3. Building Resilience Through Redundancy

Centralized infrastructure optimizes for efficiency. This means minimal redundancy. If there's one path for water to flow, power to generate, or food to move, system failure means community failure. The resilience-efficiency trade-off. A resilient system has: - Multiple sources of critical resources - Multiple paths for distribution - Local storage and buffering capacity - The ability to function at reduced capacity if part of the system fails This costs more. A grid with distributed generation and storage costs more per watt than a centralized grid. A food system with local production and storage costs more than a supply chain optimized for just-in-time delivery. But it is worth it. Resilience is insurance against failure. Practical redundancy strategies: For water: rain collection, springs, wells, and surface water sources. Storage for dry seasons. Gravity distribution where possible. For energy: solar, wind, hydro, and wood heat. Battery storage and thermal storage. Backup generation. Efficiency so total needs are lower. For food: diverse production, multiple preservation methods, distributed storage. Preserved foods that last months or years. For communication: mesh networks, radio, and direct conversation. No dependence on cellular coverage or internet infrastructure. Each of these is more complex than centralized alternatives. But complexity that you control is better than simplicity that someone else controls.

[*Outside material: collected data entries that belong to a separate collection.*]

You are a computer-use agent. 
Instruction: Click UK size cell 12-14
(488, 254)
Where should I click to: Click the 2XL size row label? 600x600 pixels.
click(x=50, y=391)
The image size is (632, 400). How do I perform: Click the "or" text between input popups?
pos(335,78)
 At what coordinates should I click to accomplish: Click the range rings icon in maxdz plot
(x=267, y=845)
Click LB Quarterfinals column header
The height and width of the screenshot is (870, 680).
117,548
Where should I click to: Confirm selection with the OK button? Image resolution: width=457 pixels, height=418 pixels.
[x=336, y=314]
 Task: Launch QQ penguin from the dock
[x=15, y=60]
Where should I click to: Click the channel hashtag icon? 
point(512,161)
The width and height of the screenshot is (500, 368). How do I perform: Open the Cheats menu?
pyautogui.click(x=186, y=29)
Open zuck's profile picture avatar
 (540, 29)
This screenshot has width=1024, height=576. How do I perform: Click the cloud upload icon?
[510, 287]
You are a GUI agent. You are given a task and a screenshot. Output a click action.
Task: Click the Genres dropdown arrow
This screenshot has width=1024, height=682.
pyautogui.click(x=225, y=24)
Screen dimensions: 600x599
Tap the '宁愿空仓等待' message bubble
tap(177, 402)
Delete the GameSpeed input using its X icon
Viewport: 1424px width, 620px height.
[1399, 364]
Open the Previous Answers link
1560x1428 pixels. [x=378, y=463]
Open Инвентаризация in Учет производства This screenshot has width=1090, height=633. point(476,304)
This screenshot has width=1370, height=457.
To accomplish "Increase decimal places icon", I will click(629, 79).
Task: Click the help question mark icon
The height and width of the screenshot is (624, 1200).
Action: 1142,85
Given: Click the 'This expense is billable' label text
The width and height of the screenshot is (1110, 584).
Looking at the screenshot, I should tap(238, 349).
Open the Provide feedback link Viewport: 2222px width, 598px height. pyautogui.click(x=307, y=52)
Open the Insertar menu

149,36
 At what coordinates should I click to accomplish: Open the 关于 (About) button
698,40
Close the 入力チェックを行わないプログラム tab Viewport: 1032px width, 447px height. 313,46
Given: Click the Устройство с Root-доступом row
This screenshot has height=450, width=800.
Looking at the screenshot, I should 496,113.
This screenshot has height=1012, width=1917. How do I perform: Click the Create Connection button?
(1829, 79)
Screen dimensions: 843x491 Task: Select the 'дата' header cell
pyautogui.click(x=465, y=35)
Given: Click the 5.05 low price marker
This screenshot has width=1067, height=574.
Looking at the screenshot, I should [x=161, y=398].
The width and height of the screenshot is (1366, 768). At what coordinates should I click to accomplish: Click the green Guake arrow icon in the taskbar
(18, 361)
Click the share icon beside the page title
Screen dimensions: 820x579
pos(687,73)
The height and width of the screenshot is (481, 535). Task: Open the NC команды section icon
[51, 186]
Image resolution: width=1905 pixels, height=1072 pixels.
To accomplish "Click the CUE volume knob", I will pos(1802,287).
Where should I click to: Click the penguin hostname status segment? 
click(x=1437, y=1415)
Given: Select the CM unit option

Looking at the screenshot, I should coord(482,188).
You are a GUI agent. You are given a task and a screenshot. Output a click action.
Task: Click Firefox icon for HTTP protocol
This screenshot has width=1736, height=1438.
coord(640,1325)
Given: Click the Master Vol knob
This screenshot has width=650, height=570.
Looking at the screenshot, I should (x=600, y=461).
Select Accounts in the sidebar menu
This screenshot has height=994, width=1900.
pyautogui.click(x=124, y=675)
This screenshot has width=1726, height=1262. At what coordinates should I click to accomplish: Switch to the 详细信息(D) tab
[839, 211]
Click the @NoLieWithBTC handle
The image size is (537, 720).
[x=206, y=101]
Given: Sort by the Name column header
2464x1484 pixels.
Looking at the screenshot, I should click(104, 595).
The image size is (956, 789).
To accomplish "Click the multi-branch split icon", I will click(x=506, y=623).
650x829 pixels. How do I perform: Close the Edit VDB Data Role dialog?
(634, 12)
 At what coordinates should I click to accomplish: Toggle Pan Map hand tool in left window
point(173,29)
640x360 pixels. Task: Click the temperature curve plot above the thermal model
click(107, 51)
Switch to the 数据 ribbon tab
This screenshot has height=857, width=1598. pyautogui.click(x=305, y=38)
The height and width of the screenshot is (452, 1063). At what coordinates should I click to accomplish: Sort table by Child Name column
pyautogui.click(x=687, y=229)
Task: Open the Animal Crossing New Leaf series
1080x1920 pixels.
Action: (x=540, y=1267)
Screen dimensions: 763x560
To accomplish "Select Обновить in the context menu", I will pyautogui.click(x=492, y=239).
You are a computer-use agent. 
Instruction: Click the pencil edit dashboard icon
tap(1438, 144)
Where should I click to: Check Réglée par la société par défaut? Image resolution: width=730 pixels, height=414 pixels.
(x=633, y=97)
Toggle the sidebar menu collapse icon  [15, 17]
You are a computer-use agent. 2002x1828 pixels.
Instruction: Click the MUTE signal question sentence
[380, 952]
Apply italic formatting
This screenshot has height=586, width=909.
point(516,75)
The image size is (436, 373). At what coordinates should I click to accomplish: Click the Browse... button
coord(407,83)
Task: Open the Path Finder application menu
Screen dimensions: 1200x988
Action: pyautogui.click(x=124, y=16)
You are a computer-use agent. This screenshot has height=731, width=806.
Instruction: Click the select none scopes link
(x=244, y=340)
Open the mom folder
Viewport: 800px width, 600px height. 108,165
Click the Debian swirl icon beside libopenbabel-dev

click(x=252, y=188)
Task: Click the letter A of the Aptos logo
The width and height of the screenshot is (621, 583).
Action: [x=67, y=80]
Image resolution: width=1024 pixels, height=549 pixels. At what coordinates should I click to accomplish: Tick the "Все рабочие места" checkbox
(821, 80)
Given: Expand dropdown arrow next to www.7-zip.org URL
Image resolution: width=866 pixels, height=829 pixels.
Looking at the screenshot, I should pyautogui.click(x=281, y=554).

4. The Path to Owning Infrastructure

Owning infrastructure doesn't happen all at once. It builds through successive stages, each one reducing dependency and building governance capacity. Stage 1: Awareness. Map your dependencies. What infrastructure do you actually need? What do you depend on others for? What would happen if each system failed? Stage 2: Pilot projects. Start with low-risk, high-learning infrastructure. Community gardens, tool libraries, skill shares, neighborhood communication systems. Learn governance, build relationships, prove the model works. Stage 3: Small systems. Build simple infrastructure: rain catchment, community composting, shared kitchen, local food coop, community solar on one building. Stage 4: Network effects. As systems prove themselves, link them. Gardens feed the kitchen. The kitchen creates waste for composting. Composting feeds gardens. Each system supports the others. Stage 5: Scale. Once proven at scale, water systems, energy systems, and food networks can be built and governed at community level. This progression takes years. But each stage delivers immediate benefit while building the governance and capital for the next. The knowledge requirement. Building owned infrastructure requires learning: water system design, renewable energy basics, food preservation, network governance, cooperative finance. This knowledge is learnable. It's not rocket science. But it is work. The communities that own their infrastructure are the communities that will maintain autonomy, resilience, and power as everything else changes. They are the communities that will thrive when others are dependent. This is not a luxury. It is the foundation of genuine community power.